> _Data for this exercise_:

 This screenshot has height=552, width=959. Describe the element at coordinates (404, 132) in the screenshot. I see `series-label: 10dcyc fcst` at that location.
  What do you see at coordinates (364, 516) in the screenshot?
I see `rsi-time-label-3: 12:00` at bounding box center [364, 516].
---
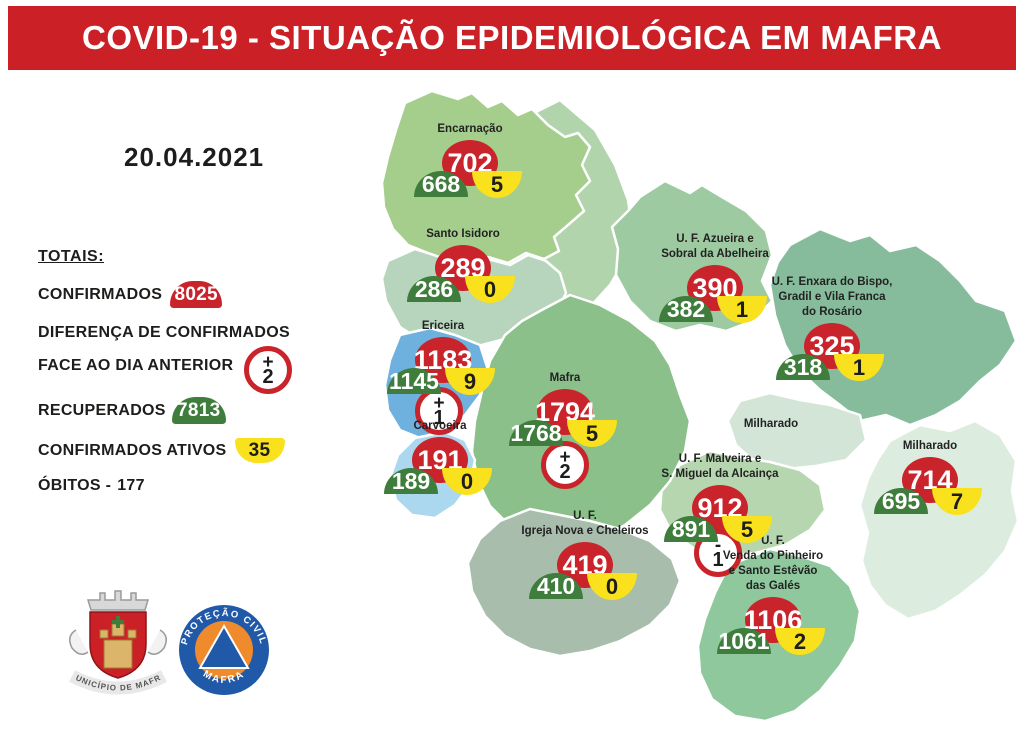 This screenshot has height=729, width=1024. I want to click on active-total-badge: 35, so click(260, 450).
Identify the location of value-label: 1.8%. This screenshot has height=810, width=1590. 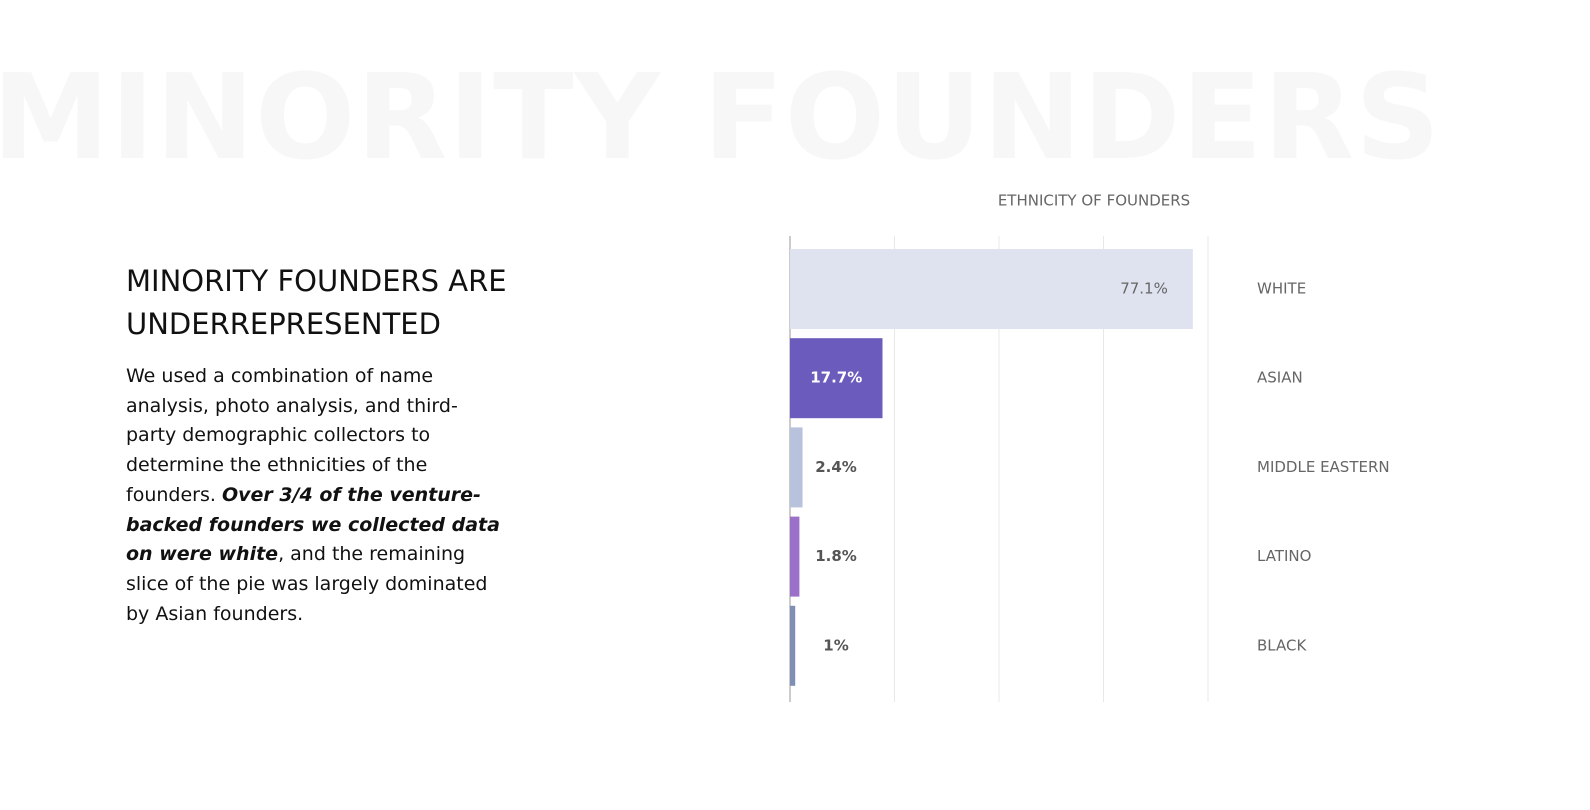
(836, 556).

> _Work request_:
Reproduce the records verbatim, beginning at the line that contains "This screenshot has height=552, width=959." and stopping after the line that contains "center [364, 516].".

> _Response to this exercise_:
 This screenshot has height=552, width=959. Describe the element at coordinates (404, 132) in the screenshot. I see `series-label: 10dcyc fcst` at that location.
  What do you see at coordinates (364, 516) in the screenshot?
I see `rsi-time-label-3: 12:00` at bounding box center [364, 516].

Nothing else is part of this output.